Take me down
Burnout Paradise: it’s the racing game that every publisher, including EA with its countless Need for Speed iterations, has tried to emulate since 2008.
It’s such a simple thing, drop players into a rich sandbox and let them have at it — but so many teams have attempted to pack in useless map icons and missions so densely that subsequent projects started to devolve into a cookie-cutter open world formula.
Burnout Paradise Remastered brings us back to a simpler time, even if bringing out a widely available copy of the original would have accomplished that goal just fine.
Burnout Paradise Remastered (PC, PS4, Xbox One [reviewed with an Xbox One X])
Developer: Criterion Games, Stellar Entertainment
Publisher: Electronic Arts
Released: March 16, 2018
Burnout Paradise has a refreshing sense of freedom, even today. There’s no Fast & Furious family storyline, nor are there on-foot sections or stringent campaigns. You have one mission at the start — repair your car — and then you can do whatever you feel like. Looking for random collectibles (destroyables, really), enter races, or takedown unsuspecting ruffians, it’s your choice.
This sense of aimlessness has been a point of contention for roughly a decade. One could argue that rather than provide pinpoint precise map design Criterion instead aimed to craft an open world adventure first, and a racing game second. When you’re crushing everything in sight while listening to Alice in Chains it’s a rush. When all of those fun new jumps aren’t so new anymore, it can take a lot out of you.
I can get over that feeling of emptiness because of how much Paradise constantly exhumes style. Driving through a shop and repairing your car at full speed is really slick. It’s an arcade racer with a simulator feel: a controversial direction after so many fans had lovingly played “true” iterations like Revenge until their figurative tapes popped. It’s the age-old sports/racing argument, one that plagued Tony Hawk when the series moved from single micro-levels into macrocosmic maps from 4 on. What do I prefer? My answer is always the same: “it depends on the game.”

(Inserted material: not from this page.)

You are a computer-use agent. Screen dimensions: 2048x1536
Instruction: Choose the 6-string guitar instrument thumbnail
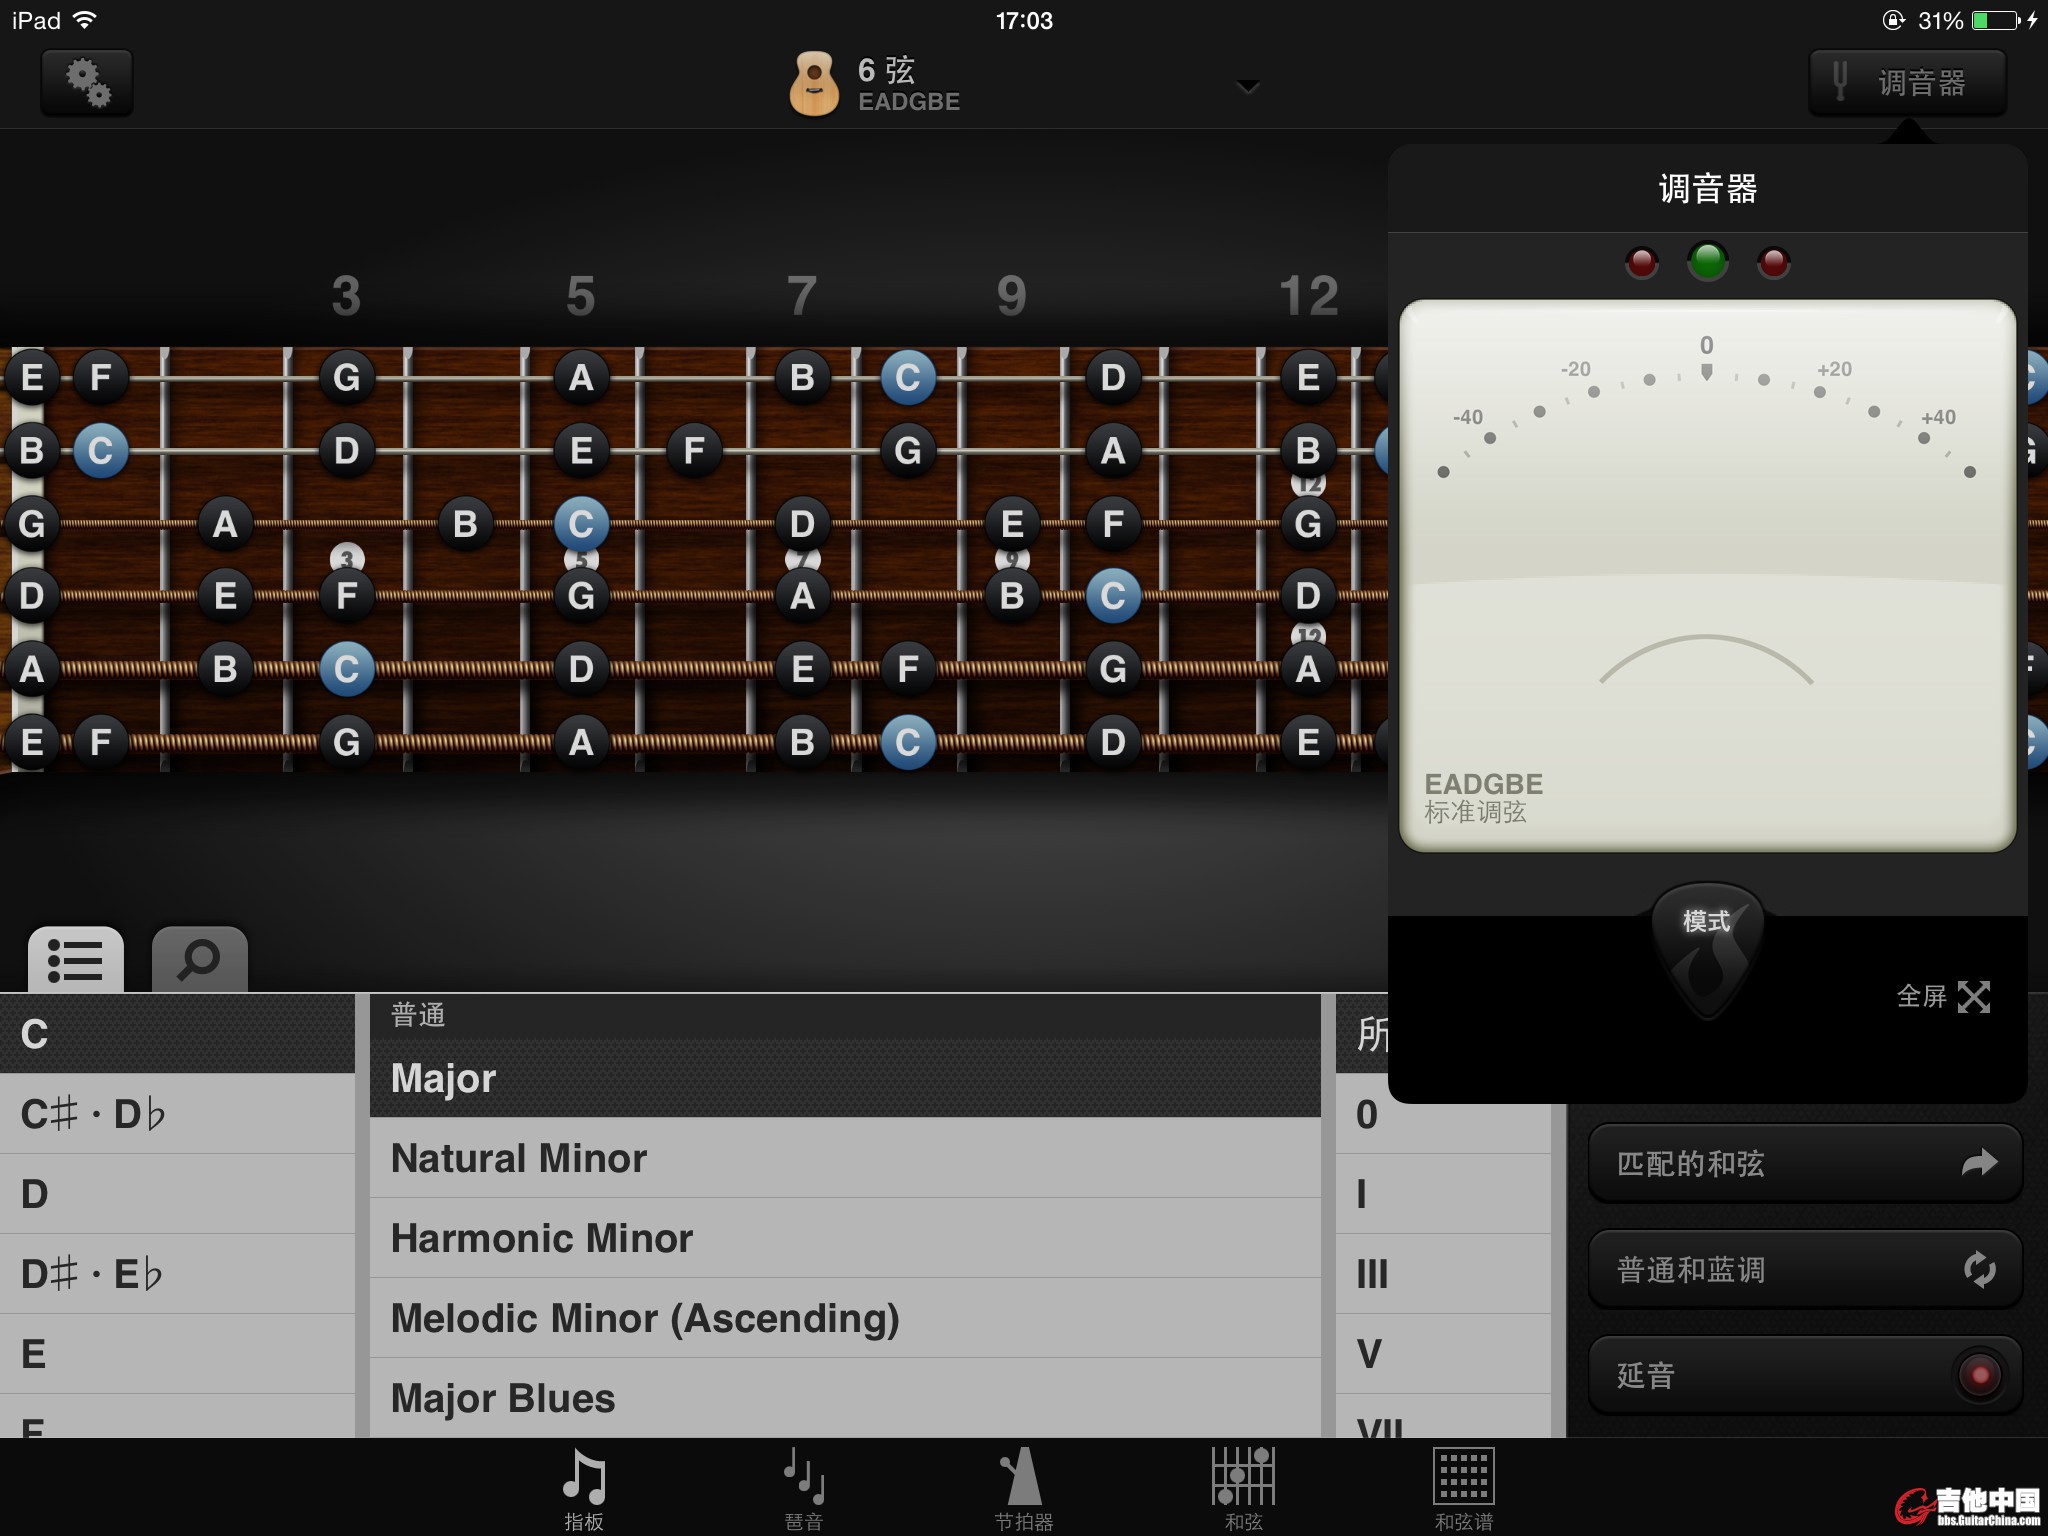(814, 84)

But this Remaster, despite its sleek framerate, feels old. That’s not necessarily a bad thing as I’m playing Atari and NES-era games week-to-week, but I have a lingering notion that EA and company could have done a little more here to clean up some of the game’s rough spots and further enhance gameplay-centric visuals like better draw distances and the like. For reference my tests were with the Xbox One X at 4K60FPS (a milestone the PS4 Pro can achieve), though regular Xbox and PS4 owners will have to settle for 1080p60.
For its faults and lack of polish, Remastered includes all of the previous DLCs, most notably the Burnout Bikes, Cops and Robbers, and Big Surf Island packs. The latter, my favorite of the bunch, is still accessible from the very start of the game and adds an entirely unique area into the mix. Plopping all the DLC upfront also augments the entire concept of player choice, almost like you’re continuing a familiar save file from 10 years back.
Burnout Paradise Remastered isn’t really worth grabbing if you already have the original. Hell, said original is even backward compatible on the Xbox One right now. Without any prior experience though I would absolutely give Paradise City a spin — even with its faults, it’s still one of the most memorable and mild open worlds in existence.
[This review is based on a retail version of the game provided by the publisher.]